"""

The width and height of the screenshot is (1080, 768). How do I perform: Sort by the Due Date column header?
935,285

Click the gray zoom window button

"""
"""

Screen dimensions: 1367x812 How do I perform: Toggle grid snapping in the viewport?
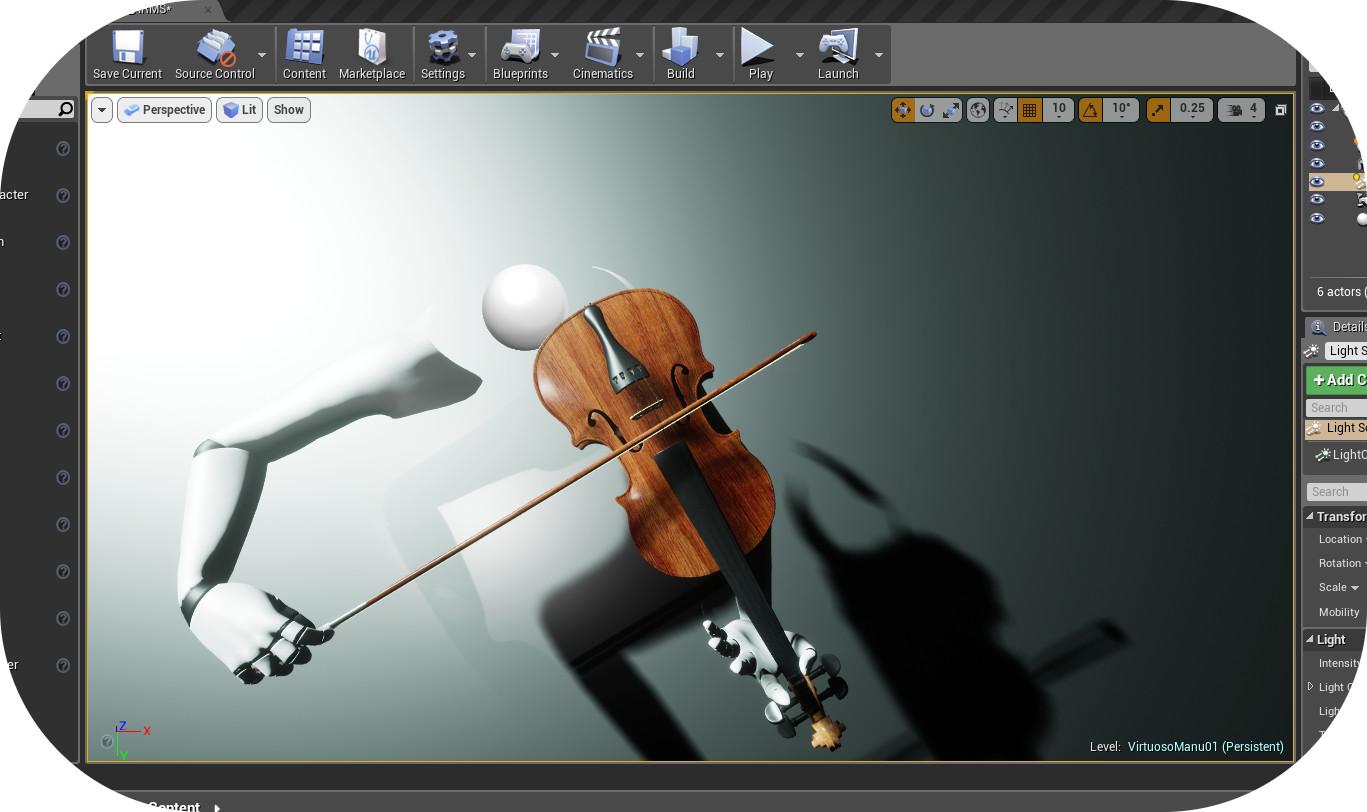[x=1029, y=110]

"""

TASK INSTRUCTIONS ::
Only the lines above starting at the line that holds "The width and" and ending at the line that holds "Click the gray zoom window button" are to be repeated, exactly and in full.

COMPLETED TASK ::
The width and height of the screenshot is (1080, 768). How do I perform: Sort by the Due Date column header?
935,285

Click the gray zoom window button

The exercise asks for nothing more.